Beneath his feet now, only centimeters away, was the roof of the cruiser, sloping down into the dust at that maddening thirty degrees. His problem was to mate the horizontal end of the shaft with the sloping roof of the cruiser — and to do it so well that the coupling would be dust-tight.
He could see no flaw in the plan; nor did he expect to, for it had been devised by the best engineering brains on Earth and Moon. It even allowed for the possibility that Selene might shift again, by a few centimeters, while he was working here. But theory was one thing — and, as he knew all too well, practice was another.

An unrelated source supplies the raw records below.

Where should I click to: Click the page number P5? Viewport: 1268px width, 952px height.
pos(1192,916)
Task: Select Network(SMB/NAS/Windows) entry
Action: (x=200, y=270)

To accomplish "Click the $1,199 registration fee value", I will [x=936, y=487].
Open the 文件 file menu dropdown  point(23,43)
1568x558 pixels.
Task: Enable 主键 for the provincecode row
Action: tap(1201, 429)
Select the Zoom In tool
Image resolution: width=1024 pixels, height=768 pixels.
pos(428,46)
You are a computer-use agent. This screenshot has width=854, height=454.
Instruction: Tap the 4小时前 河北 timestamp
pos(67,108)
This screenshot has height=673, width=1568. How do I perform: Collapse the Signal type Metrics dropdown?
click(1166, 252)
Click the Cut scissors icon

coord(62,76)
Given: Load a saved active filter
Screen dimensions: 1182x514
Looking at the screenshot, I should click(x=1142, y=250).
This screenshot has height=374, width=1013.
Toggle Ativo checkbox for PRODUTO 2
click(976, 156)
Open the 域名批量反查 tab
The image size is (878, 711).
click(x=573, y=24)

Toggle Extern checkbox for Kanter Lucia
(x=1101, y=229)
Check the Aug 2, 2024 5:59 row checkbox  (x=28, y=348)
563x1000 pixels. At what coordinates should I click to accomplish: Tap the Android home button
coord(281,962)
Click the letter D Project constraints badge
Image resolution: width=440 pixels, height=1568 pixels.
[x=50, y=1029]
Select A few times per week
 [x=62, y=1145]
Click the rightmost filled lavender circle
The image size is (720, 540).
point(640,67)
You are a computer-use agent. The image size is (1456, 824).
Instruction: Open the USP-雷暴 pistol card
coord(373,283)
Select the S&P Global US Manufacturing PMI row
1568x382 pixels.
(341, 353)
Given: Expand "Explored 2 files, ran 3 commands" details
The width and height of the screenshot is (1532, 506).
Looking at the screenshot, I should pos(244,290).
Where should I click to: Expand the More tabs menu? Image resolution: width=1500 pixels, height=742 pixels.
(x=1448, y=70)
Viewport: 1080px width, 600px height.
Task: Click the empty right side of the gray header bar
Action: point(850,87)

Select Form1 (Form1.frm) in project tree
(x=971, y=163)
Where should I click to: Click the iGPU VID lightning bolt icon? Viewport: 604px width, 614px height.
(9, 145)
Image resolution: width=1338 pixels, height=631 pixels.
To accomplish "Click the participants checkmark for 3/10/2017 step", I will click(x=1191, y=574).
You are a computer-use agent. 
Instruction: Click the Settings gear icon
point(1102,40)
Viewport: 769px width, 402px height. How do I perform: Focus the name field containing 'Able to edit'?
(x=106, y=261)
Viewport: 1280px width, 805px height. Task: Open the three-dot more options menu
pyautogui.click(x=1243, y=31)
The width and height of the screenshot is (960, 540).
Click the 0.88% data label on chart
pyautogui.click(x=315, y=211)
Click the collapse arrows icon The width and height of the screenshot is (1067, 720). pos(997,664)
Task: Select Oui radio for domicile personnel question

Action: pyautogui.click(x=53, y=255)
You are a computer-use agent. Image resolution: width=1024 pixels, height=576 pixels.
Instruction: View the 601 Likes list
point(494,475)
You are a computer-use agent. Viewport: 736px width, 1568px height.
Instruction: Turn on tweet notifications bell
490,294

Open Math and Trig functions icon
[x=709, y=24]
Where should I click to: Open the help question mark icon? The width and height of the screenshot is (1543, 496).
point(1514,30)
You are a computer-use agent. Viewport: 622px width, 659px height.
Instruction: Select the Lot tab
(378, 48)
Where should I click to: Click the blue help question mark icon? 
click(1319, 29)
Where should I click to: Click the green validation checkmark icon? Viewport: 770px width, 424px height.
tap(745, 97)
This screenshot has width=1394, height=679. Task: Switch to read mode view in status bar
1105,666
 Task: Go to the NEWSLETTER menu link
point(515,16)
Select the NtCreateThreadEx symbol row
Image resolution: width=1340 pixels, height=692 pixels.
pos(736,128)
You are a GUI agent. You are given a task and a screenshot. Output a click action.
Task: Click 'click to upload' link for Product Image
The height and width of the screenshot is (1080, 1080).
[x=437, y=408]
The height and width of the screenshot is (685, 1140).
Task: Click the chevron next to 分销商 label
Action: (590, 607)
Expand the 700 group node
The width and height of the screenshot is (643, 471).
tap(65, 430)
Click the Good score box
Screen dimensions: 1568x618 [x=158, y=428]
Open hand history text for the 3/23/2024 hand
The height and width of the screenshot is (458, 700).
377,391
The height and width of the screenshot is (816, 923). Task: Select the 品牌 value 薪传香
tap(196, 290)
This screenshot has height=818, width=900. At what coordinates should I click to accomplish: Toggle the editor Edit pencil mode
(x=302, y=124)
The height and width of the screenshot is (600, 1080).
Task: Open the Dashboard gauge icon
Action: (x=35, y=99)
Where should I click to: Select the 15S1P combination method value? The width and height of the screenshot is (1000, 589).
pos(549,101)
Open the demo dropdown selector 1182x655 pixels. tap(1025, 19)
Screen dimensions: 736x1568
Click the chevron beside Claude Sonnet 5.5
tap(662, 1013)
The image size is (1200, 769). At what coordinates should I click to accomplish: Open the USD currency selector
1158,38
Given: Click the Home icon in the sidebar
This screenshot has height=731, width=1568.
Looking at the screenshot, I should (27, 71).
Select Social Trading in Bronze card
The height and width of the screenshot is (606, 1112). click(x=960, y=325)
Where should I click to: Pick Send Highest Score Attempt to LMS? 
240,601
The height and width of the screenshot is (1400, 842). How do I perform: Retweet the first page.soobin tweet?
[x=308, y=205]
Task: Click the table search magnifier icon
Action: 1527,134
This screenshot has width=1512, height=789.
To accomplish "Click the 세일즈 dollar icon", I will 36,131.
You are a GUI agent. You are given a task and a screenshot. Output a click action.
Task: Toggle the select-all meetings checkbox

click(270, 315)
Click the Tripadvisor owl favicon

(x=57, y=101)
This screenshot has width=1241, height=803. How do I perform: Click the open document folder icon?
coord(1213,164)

There were six large thumbscrews spaced around the circumference of the metal disc on which Lawrence was sitting, and he started to turn them one by one, like a drummer tuning his instrument. Connected to the lower side of the platform was a short piece of concertina-like tubing, almost as wide as the caisson, and now folded flat. It formed a flexible coupling large enough for a man to crawl through, and was now slowly opening as Lawrence turned the screws.
One side of the corrugated tube had to stretch through forty centimeters to reach the sloping roof; the other had to move scarcely at all. Lawrence's chief worry had been that the resistance of the dust would prevent the concertina from opening, but the screws were easily overcoming the pressure.
Now none of them could be tightened any further; the lower end of the coupling must be flush against Selene's roof, and sealed to it, he hoped, by the rubber gasket around its rim. How tight that seal was, he would very soon know.
Automatically checking his escape route, Lawrence glanced up the shaft. He could see nothing past the glare of the floodlight hanging two meters above his head, but the rope ladder stretching past it was extremely reassuring.
“I've let down the connector”, he shouted to his invisible colleagues. “It seems to be flush against the roof. Now I'm going to open the valve.”
Any mistake now, and the whole shaft would be flooded, perhaps beyond possibility of further use. Slowly and gently, Lawrence released the trap door which had allowed the dust to pass through the piston while it was descending. There was no sudden upwelling; the corrugated tube beneath his feet was holding back the Sea.
Lawrence reached through the valve — and his fingers felt the roof of Selene, still invisible beneath the dust but now only a handsbreath away. Few achievements in all his life had ever given him such a sense of satisfaction. The job was still far from finished — but he had reached the cruiser. For a moment he crouched in his little pit, feeling as some old-time miner must have when the first nugget of gold gleamed in the lamplight.
He banged three times on the roof. Immediately, his signal was returned. There was no point in striking up a Morse conversation, for, if he wished, he could talk directly through the microphone circuit, but he knew the psychological effect that his tapping would have. It would prove to the men and women in Selene that rescue was now only centimeters away.
Yet there were still major obstacles to be demolished, and the next one was the manhole cover on which he was sitting — the face of the piston itself. It had served its purpose, holding back the dust while the caisson was being emptied, but now it had to be removed before anyone could escape from Selene. This had to be done, however, without disturbing the flexible coupling that it had helped to place in position.